La scrittura esatta di Piccolo, d’altra parte, è in grado di dipingere con precisione personaggi e situazioni pur dicendo solo lo stretto necessario. È il caso del personaggio della madre, fanatica religiosa e fustigatrice delle sue figlie, eppure non disposta a lasciarle andare quando si presenta una famiglia affidataria disposta ad adottare la più piccola. E ancora, è iconica la figura dell’educatore dei trenini, l’orco cattivo della comunità, tuttavia descritto in termini umani e spiccioli, tutt’altro che mostruosi: siede con le gambe accavallate, fa un cenno con la testa alle bambine quando vuole un caffè o un bicchierino di grappa, legge Il Giornale e pensa che tutte le donne siano destinate al peccato, tranne sua madre.

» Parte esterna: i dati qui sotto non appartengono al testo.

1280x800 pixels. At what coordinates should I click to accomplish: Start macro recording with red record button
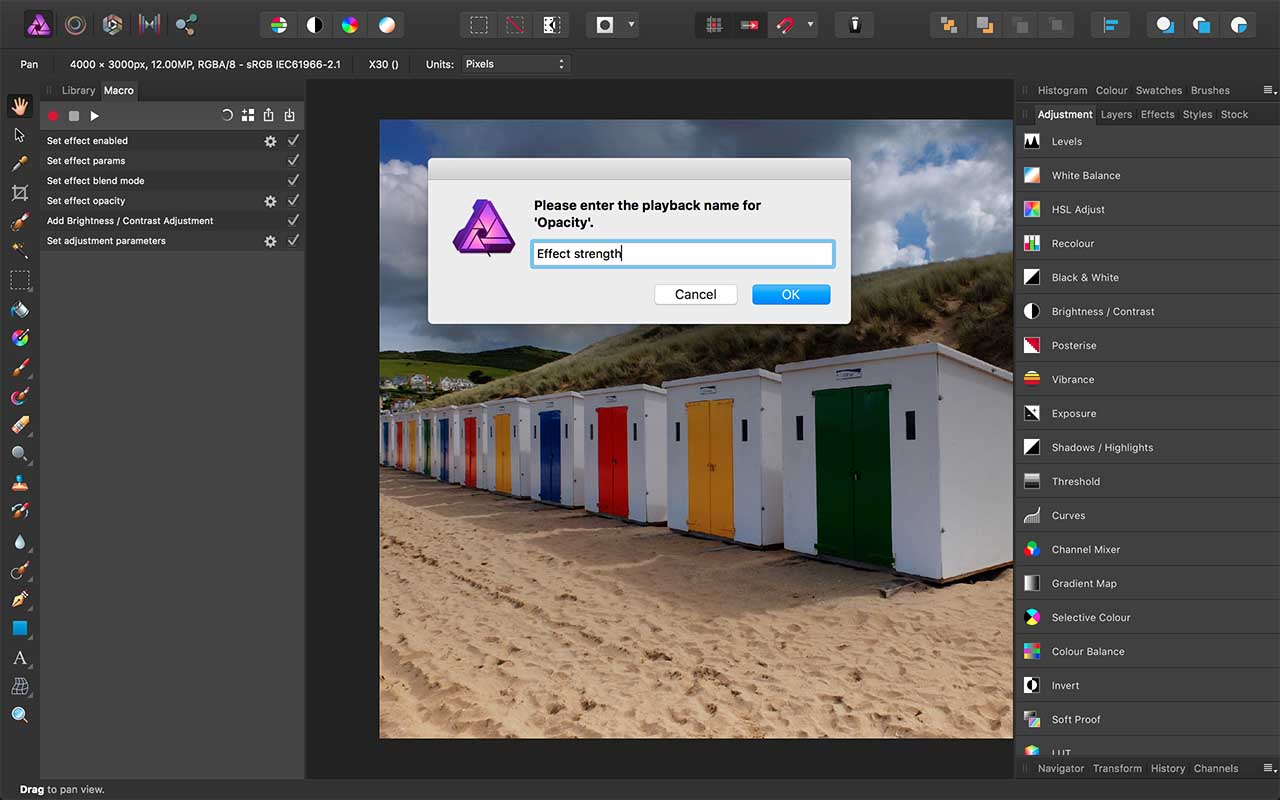tap(53, 116)
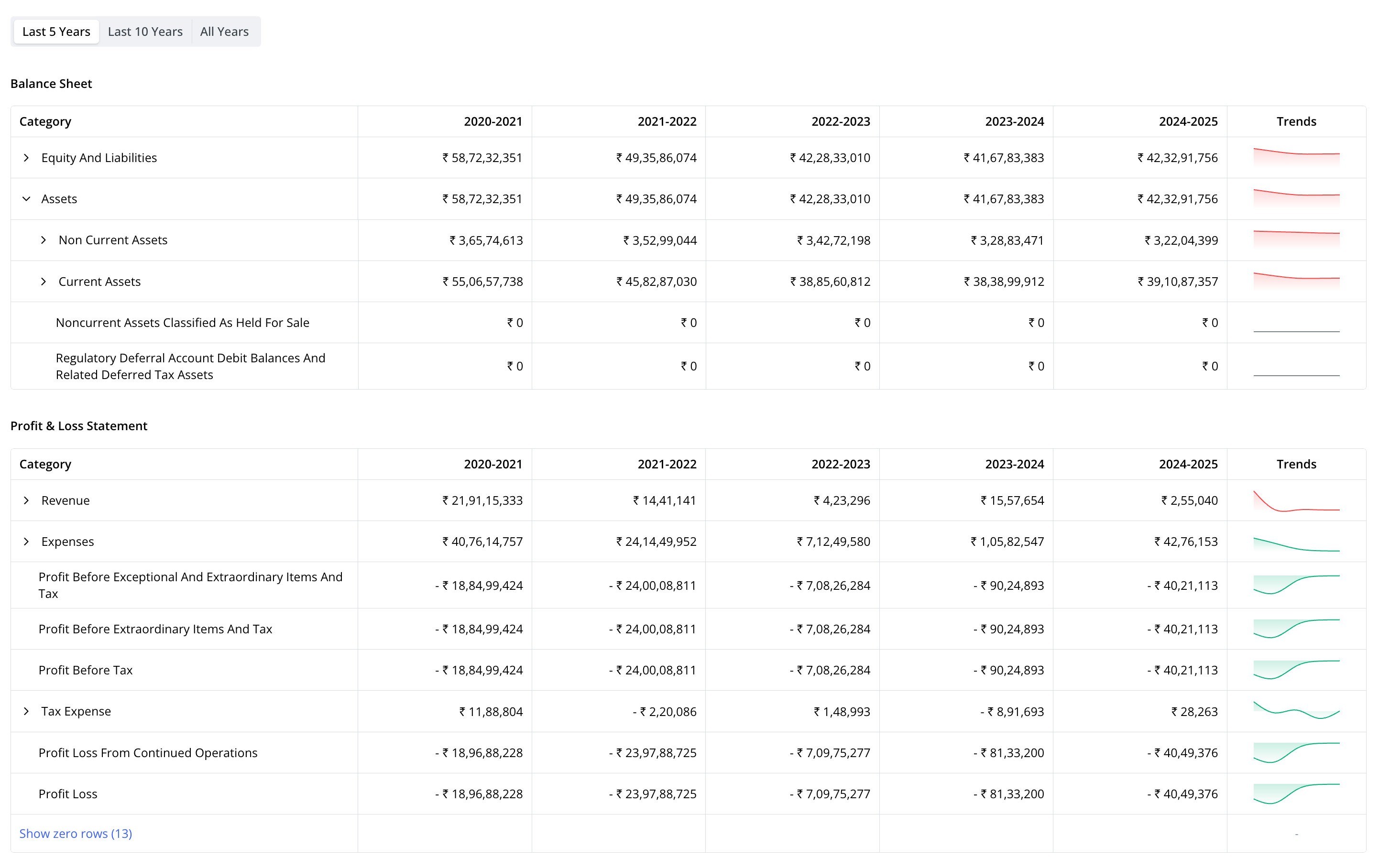
Task: Click the Profit Loss trend sparkline
Action: click(x=1296, y=793)
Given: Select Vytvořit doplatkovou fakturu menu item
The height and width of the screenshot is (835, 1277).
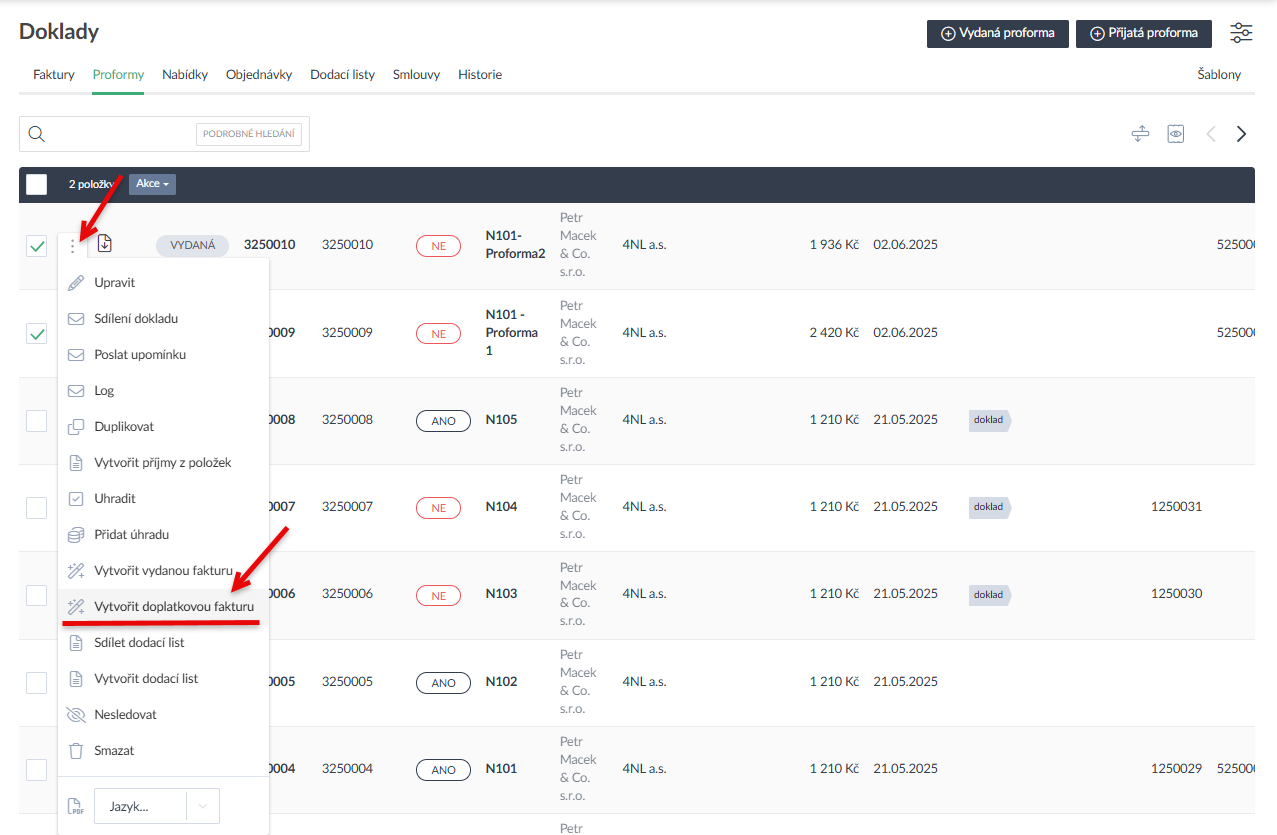Looking at the screenshot, I should [x=173, y=606].
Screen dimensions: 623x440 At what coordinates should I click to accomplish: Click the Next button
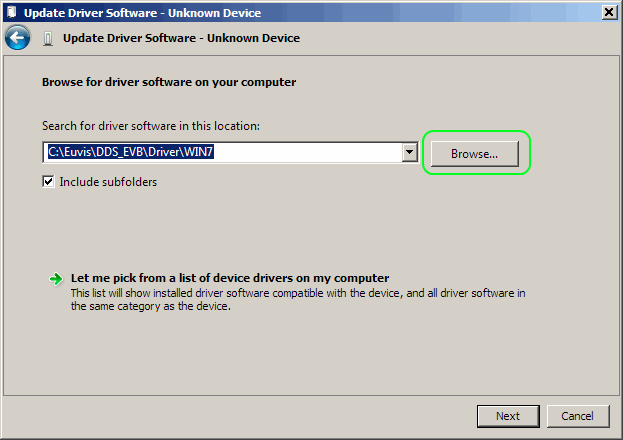click(x=508, y=415)
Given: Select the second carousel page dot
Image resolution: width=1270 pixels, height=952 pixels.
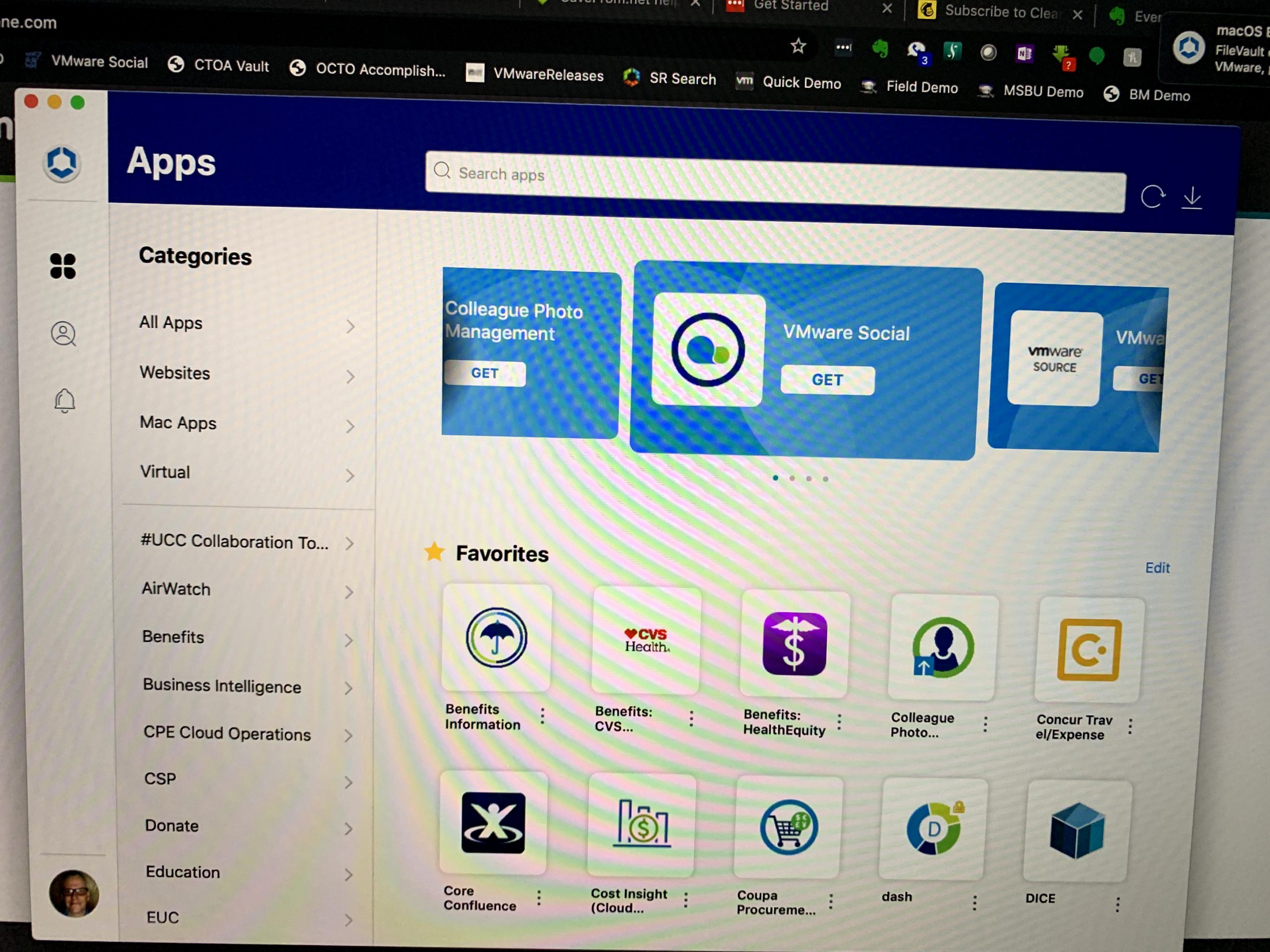Looking at the screenshot, I should click(x=792, y=478).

L’assenza di retorica dell’autrice rende il contenuto della sua opera ancora più spaventoso: i cattivi sono banali e quelli che potrebbero essere buoni inciampano nell’indifferenza; non per cattiveria, ma per noncuranza, perché non è loro compito intervenire o perché nella vita vera non ci sono eroi.
Questa lucidità è stata ottenuta da Piccolo anche attraverso un profondo lavoro di studio e approfondimento sui testi di professionisti che si sono dedicati allo studio del PTSD da abuso sessuale in età infantile. L’autrice, che ha studiato Creative Writing alla Birkbeck University of London, rivendica infatti in un post sul suo blog l’importanza della formazione ricevuta nei corsi di scrittura per affrontare un argomento tanto delicato nel suo primo romanzo. «Indagare su tutto e farlo con serietà e disciplina, coltivare la lucidità e avere un obiettivo ben chiaro in testa. Solo così mi è stato possibile pensare a un libro come Senzanome, e affrontare letture che altrimenti avrebbero potuto essere insostenibili per rabbia e disgusto», scrive.
Non ci sono formule magiche né soluzioni efficaci per affrontare il passato, nel mondo di Senzanome. La giustizia non è fatta per rammendare storie come questa. L’unica forma di riscatto si cela proprio nell’atto del raccontare: raccontare di sé è avere il coraggio di guardarsi allo specchio – un gesto che per buona parte della vita riuscirà difficile alla protagonista – e sostenere il proprio sguardo. Prendere possesso della propria storia e del modo in cui viene raccontata è il solo strumento disponibile per farsi giustizia da sé.